> Problem to solve: Set down the data below verbatim, every line unchanged.

> Dataset records:
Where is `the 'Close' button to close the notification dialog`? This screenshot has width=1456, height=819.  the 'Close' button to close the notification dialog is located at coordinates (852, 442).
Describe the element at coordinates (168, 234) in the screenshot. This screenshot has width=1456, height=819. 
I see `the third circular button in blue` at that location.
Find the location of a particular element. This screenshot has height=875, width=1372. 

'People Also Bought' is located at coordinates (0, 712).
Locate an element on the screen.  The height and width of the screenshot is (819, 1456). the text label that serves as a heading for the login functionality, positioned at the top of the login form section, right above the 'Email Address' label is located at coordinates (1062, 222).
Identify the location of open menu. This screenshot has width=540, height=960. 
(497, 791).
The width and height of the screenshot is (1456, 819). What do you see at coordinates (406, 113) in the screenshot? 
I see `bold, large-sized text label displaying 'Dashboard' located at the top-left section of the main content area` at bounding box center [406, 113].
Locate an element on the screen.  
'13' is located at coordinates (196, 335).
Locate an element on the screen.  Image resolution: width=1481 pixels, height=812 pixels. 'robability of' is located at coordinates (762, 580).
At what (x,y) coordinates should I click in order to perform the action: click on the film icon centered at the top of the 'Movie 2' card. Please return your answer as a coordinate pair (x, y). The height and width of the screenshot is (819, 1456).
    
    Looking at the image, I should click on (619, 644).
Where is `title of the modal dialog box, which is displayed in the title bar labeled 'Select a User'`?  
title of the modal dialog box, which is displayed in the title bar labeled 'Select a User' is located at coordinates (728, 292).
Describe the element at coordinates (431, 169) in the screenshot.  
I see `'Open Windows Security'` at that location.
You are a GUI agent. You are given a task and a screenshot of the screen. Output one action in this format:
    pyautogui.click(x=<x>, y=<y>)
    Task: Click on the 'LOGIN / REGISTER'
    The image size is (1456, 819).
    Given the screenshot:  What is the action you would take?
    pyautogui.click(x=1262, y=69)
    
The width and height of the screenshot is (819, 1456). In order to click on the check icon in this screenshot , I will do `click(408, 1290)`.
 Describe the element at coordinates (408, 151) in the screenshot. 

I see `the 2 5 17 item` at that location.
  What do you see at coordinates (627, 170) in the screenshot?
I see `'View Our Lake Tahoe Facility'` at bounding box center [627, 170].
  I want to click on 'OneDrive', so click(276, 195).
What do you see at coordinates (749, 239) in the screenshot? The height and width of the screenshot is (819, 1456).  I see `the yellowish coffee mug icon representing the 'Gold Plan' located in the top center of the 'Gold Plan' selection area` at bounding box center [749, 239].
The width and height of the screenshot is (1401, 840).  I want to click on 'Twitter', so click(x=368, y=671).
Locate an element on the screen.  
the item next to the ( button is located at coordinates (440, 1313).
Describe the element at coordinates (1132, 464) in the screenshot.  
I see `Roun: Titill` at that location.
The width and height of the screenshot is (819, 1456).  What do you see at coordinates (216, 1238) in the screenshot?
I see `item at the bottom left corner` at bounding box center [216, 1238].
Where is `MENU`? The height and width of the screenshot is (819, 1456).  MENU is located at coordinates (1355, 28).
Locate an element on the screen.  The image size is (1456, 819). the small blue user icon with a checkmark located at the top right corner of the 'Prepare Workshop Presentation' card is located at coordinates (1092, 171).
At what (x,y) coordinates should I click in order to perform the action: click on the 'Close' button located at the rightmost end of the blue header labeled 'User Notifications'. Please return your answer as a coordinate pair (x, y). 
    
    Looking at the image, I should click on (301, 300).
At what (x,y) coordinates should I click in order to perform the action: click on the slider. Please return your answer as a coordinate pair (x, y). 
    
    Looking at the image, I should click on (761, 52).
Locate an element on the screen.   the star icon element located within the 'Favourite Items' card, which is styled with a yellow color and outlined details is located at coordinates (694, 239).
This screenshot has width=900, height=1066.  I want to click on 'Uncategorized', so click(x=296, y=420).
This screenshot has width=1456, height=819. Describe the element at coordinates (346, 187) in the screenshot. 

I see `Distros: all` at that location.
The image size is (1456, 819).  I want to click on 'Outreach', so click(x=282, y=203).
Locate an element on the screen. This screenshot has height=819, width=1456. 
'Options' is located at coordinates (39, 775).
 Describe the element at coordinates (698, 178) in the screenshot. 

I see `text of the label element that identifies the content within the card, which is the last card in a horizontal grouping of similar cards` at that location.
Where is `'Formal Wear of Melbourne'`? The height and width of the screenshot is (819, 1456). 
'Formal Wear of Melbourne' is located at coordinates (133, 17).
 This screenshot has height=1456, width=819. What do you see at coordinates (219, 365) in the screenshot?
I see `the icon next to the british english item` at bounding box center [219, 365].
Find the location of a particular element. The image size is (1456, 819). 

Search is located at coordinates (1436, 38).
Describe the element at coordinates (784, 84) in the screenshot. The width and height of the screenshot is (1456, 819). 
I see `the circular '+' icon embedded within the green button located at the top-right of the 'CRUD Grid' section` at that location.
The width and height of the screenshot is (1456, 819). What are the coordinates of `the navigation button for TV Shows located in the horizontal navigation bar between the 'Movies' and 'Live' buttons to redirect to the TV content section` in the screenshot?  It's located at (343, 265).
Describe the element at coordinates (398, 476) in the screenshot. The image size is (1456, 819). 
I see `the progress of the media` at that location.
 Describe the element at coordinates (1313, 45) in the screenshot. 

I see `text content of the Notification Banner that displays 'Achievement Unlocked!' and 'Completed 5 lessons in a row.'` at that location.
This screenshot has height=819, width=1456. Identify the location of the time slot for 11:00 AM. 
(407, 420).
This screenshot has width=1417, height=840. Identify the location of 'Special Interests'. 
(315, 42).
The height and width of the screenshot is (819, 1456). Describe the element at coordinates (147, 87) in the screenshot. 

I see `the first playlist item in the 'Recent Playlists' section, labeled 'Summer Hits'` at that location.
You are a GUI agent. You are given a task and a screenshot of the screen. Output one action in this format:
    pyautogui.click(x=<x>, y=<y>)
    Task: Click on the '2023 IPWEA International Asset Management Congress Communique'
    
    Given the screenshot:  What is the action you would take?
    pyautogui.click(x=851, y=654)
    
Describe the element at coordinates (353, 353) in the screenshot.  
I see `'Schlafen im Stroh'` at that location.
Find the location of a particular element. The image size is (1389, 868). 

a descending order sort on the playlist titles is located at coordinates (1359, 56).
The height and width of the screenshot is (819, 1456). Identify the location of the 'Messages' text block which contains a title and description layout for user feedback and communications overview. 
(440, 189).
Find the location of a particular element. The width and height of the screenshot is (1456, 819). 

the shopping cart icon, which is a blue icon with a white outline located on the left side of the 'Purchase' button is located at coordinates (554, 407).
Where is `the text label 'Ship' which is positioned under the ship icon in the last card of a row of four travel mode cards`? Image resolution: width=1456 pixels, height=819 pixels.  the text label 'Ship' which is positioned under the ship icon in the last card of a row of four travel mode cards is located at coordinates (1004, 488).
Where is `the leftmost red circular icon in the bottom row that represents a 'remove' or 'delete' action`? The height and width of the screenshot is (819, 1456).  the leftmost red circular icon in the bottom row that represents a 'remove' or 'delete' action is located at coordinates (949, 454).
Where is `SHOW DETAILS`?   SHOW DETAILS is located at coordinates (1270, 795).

> Answer for this exercise:
Where is `the 'Close' button to close the notification dialog`? This screenshot has width=1456, height=819.  the 'Close' button to close the notification dialog is located at coordinates (852, 442).
Describe the element at coordinates (168, 234) in the screenshot. This screenshot has width=1456, height=819. 
I see `the third circular button in blue` at that location.
Find the location of a particular element. This screenshot has height=875, width=1372. 

'People Also Bought' is located at coordinates (0, 712).
Locate an element on the screen.  The height and width of the screenshot is (819, 1456). the text label that serves as a heading for the login functionality, positioned at the top of the login form section, right above the 'Email Address' label is located at coordinates (1062, 222).
Identify the location of open menu. This screenshot has width=540, height=960. 
(497, 791).
The width and height of the screenshot is (1456, 819). What do you see at coordinates (406, 113) in the screenshot? 
I see `bold, large-sized text label displaying 'Dashboard' located at the top-left section of the main content area` at bounding box center [406, 113].
Locate an element on the screen.  
'13' is located at coordinates (196, 335).
Locate an element on the screen.  Image resolution: width=1481 pixels, height=812 pixels. 'robability of' is located at coordinates (762, 580).
At what (x,y) coordinates should I click in order to perform the action: click on the film icon centered at the top of the 'Movie 2' card. Please return your answer as a coordinate pair (x, y). The height and width of the screenshot is (819, 1456).
    
    Looking at the image, I should click on (619, 644).
Where is `title of the modal dialog box, which is displayed in the title bar labeled 'Select a User'`?  
title of the modal dialog box, which is displayed in the title bar labeled 'Select a User' is located at coordinates (728, 292).
Describe the element at coordinates (431, 169) in the screenshot.  
I see `'Open Windows Security'` at that location.
You are a GUI agent. You are given a task and a screenshot of the screen. Output one action in this format:
    pyautogui.click(x=<x>, y=<y>)
    Task: Click on the 'LOGIN / REGISTER'
    The image size is (1456, 819).
    Given the screenshot:  What is the action you would take?
    pyautogui.click(x=1262, y=69)
    
The width and height of the screenshot is (819, 1456). In order to click on the check icon in this screenshot , I will do `click(408, 1290)`.
 Describe the element at coordinates (408, 151) in the screenshot. 

I see `the 2 5 17 item` at that location.
  What do you see at coordinates (627, 170) in the screenshot?
I see `'View Our Lake Tahoe Facility'` at bounding box center [627, 170].
  I want to click on 'OneDrive', so click(276, 195).
What do you see at coordinates (749, 239) in the screenshot? The height and width of the screenshot is (819, 1456).  I see `the yellowish coffee mug icon representing the 'Gold Plan' located in the top center of the 'Gold Plan' selection area` at bounding box center [749, 239].
The width and height of the screenshot is (1401, 840).  I want to click on 'Twitter', so click(x=368, y=671).
Locate an element on the screen.  
the item next to the ( button is located at coordinates (440, 1313).
Describe the element at coordinates (1132, 464) in the screenshot.  
I see `Roun: Titill` at that location.
The width and height of the screenshot is (819, 1456).  What do you see at coordinates (216, 1238) in the screenshot?
I see `item at the bottom left corner` at bounding box center [216, 1238].
Where is `MENU`? The height and width of the screenshot is (819, 1456).  MENU is located at coordinates (1355, 28).
Locate an element on the screen.  The image size is (1456, 819). the small blue user icon with a checkmark located at the top right corner of the 'Prepare Workshop Presentation' card is located at coordinates (1092, 171).
At what (x,y) coordinates should I click in order to perform the action: click on the 'Close' button located at the rightmost end of the blue header labeled 'User Notifications'. Please return your answer as a coordinate pair (x, y). 
    
    Looking at the image, I should click on (301, 300).
At what (x,y) coordinates should I click in order to perform the action: click on the slider. Please return your answer as a coordinate pair (x, y). 
    
    Looking at the image, I should click on (761, 52).
Locate an element on the screen.   the star icon element located within the 'Favourite Items' card, which is styled with a yellow color and outlined details is located at coordinates (694, 239).
This screenshot has width=900, height=1066.  I want to click on 'Uncategorized', so click(x=296, y=420).
This screenshot has width=1456, height=819. Describe the element at coordinates (346, 187) in the screenshot. 

I see `Distros: all` at that location.
The image size is (1456, 819).  I want to click on 'Outreach', so click(x=282, y=203).
Locate an element on the screen. This screenshot has height=819, width=1456. 
'Options' is located at coordinates (39, 775).
 Describe the element at coordinates (698, 178) in the screenshot. 

I see `text of the label element that identifies the content within the card, which is the last card in a horizontal grouping of similar cards` at that location.
Where is `'Formal Wear of Melbourne'`? The height and width of the screenshot is (819, 1456). 
'Formal Wear of Melbourne' is located at coordinates (133, 17).
 This screenshot has height=1456, width=819. What do you see at coordinates (219, 365) in the screenshot?
I see `the icon next to the british english item` at bounding box center [219, 365].
Find the location of a particular element. The image size is (1456, 819). 

Search is located at coordinates (1436, 38).
Describe the element at coordinates (784, 84) in the screenshot. The width and height of the screenshot is (1456, 819). 
I see `the circular '+' icon embedded within the green button located at the top-right of the 'CRUD Grid' section` at that location.
The width and height of the screenshot is (1456, 819). What are the coordinates of `the navigation button for TV Shows located in the horizontal navigation bar between the 'Movies' and 'Live' buttons to redirect to the TV content section` in the screenshot?  It's located at (343, 265).
Describe the element at coordinates (398, 476) in the screenshot. The image size is (1456, 819). 
I see `the progress of the media` at that location.
 Describe the element at coordinates (1313, 45) in the screenshot. 

I see `text content of the Notification Banner that displays 'Achievement Unlocked!' and 'Completed 5 lessons in a row.'` at that location.
This screenshot has height=819, width=1456. Identify the location of the time slot for 11:00 AM. 
(407, 420).
This screenshot has width=1417, height=840. Identify the location of 'Special Interests'. 
(315, 42).
The height and width of the screenshot is (819, 1456). Describe the element at coordinates (147, 87) in the screenshot. 

I see `the first playlist item in the 'Recent Playlists' section, labeled 'Summer Hits'` at that location.
You are a GUI agent. You are given a task and a screenshot of the screen. Output one action in this format:
    pyautogui.click(x=<x>, y=<y>)
    Task: Click on the '2023 IPWEA International Asset Management Congress Communique'
    
    Given the screenshot:  What is the action you would take?
    pyautogui.click(x=851, y=654)
    
Describe the element at coordinates (353, 353) in the screenshot.  
I see `'Schlafen im Stroh'` at that location.
Find the location of a particular element. The image size is (1389, 868). 

a descending order sort on the playlist titles is located at coordinates (1359, 56).
The height and width of the screenshot is (819, 1456). Identify the location of the 'Messages' text block which contains a title and description layout for user feedback and communications overview. 
(440, 189).
Find the location of a particular element. The width and height of the screenshot is (1456, 819). 

the shopping cart icon, which is a blue icon with a white outline located on the left side of the 'Purchase' button is located at coordinates (554, 407).
Where is `the text label 'Ship' which is positioned under the ship icon in the last card of a row of four travel mode cards`? Image resolution: width=1456 pixels, height=819 pixels.  the text label 'Ship' which is positioned under the ship icon in the last card of a row of four travel mode cards is located at coordinates (1004, 488).
Where is `the leftmost red circular icon in the bottom row that represents a 'remove' or 'delete' action`? The height and width of the screenshot is (819, 1456).  the leftmost red circular icon in the bottom row that represents a 'remove' or 'delete' action is located at coordinates (949, 454).
Where is `SHOW DETAILS`?   SHOW DETAILS is located at coordinates (1270, 795).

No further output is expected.